» **ARTIGO**
__________
Jornalista adverte que ‘sociedade não tomou consciência’ da ameaça que a vigilância maciça representa, apesar dos alertas de Assange e Snowden; 'hoje é mais seguro enviar carta pelo correio do que por e-mail, ninguém vigia carta', afirma
  

Ignacio Ramonet dirigiu durante 18 anos Le Monde Diplomatique, um dos órgãos de imprensa de maior prestígio no mundo e principal tribuna do movimento altermundialista. Enraizado na França, esse jornalista espanhol que atualmente dirige LeMondeDiplo, a versão espanhola da citada publicação mensal, analisa como o Governo do presidente francês François Hollande aprova um corte de liberdades e a prorrogação por três meses do estado de emergência, tentando fortalecer a capacidade de suas forças de segurança.

Para o autor de El Imperio de la Vigilancia, Ediciones Galileo (O Império da Vigilância), os governos “não podem garantir a segurança total”. No entanto, “o estado de emergência implica o abandono das liberdades democráticas e republicanas”, ao mesmo tempo que “hoje em dia há instrumentos para vigiar todos”. Uma vigilância que, além do mais, “é ineficaz”. É a tese de Ramonet em seu novo livro, transformado quase em premonição, pois foi publicado na quinta-feira, 12 de novembro. Um dia depois ocorreram os atentados jihadistas que levaram a “intimidada” sociedade francesa a não criticar as medidas propostas por Hollande. Para Ramonet, é um erro.

Publico: A sociedade francesa, que tradicionalmente defende seus direitos com tenacidade, aceitará ter menos liberdade em troca de mais segurança?
Ignacio Ramonet: Estamos no momento mais emotivo. Os atentados ocorreram na sexta-feira passada [13/11], e a partir daí foram sendo conhecidos os detalhes do que aconteceu, com os depoimentos de gente que viveu um inferno. Neste momento, o Estado pode pedir praticamente o que quiser à sociedade, e ela está em condições de lhe outorgar.
__________
» **LISTA DE DADOS**
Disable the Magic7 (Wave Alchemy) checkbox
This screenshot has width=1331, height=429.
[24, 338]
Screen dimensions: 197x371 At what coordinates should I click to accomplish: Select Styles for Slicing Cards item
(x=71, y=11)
__________
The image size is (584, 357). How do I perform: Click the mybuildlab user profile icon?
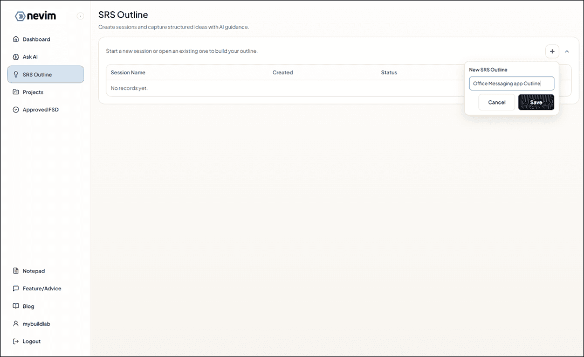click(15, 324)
__________
» **TAREFA PROPOSTA 1**
Repita, palavra por palavra, o trecho do artigo sobre Ignacio Ramonet que vai desde "Jornalista adverte que" até "forças de segurança.".
» **TAREFA PROPOSTA 2**
Retome a entrevista com Ignacio Ramonet sobre a vigilância e prossiga o texto a partir da última frase apresentada.

» **RESPOSTA DA TAREFA 1**
Jornalista adverte que ‘sociedade não tomou consciência’ da ameaça que a vigilância maciça representa, apesar dos alertas de Assange e Snowden; 'hoje é mais seguro enviar carta pelo correio do que por e-mail, ninguém vigia carta', afirma
  

Ignacio Ramonet dirigiu durante 18 anos Le Monde Diplomatique, um dos órgãos de imprensa de maior prestígio no mundo e principal tribuna do movimento altermundialista. Enraizado na França, esse jornalista espanhol que atualmente dirige LeMondeDiplo, a versão espanhola da citada publicação mensal, analisa como o Governo do presidente francês François Hollande aprova um corte de liberdades e a prorrogação por três meses do estado de emergência, tentando fortalecer a capacidade de suas forças de segurança.

» **RESPOSTA DA TAREFA 2**
Agência Efe
 Chanceler alemã, Angela Merkel, presidente francês, François Hollande, e prefeita de Paris, Anne Hidalgo, participam de homenagem às vítimas dos atentados realizados pelo EI

Acabamos de ver como o presidente conseguiu uma união nacional em plena campanha para as eleições de 6 de dezembro. Conseguiu aprovar uma série de medidas, algumas delas propostas pela direita, em meio a um unanimismo geral. Quando ocorrem monstruosidades como a de Paris, as sociedades se intimidam. Quase não houve críticas à prorrogação do estado de emergência, que representa um abandono das liberdades democráticas e republicanas. No meu livro falo do que se passou depois do 11 de Setembro, quando os EUA promulgaram o Ato Patriótico, com essa mesma ideia, um contrato com os cidadãos: aceitem perder um pouco de vossas liberdades e eu lhes vou garantir maior segurança. O problema é que o Ato Patriótico ainda está em vigor.

A vigilância significa mais segurança?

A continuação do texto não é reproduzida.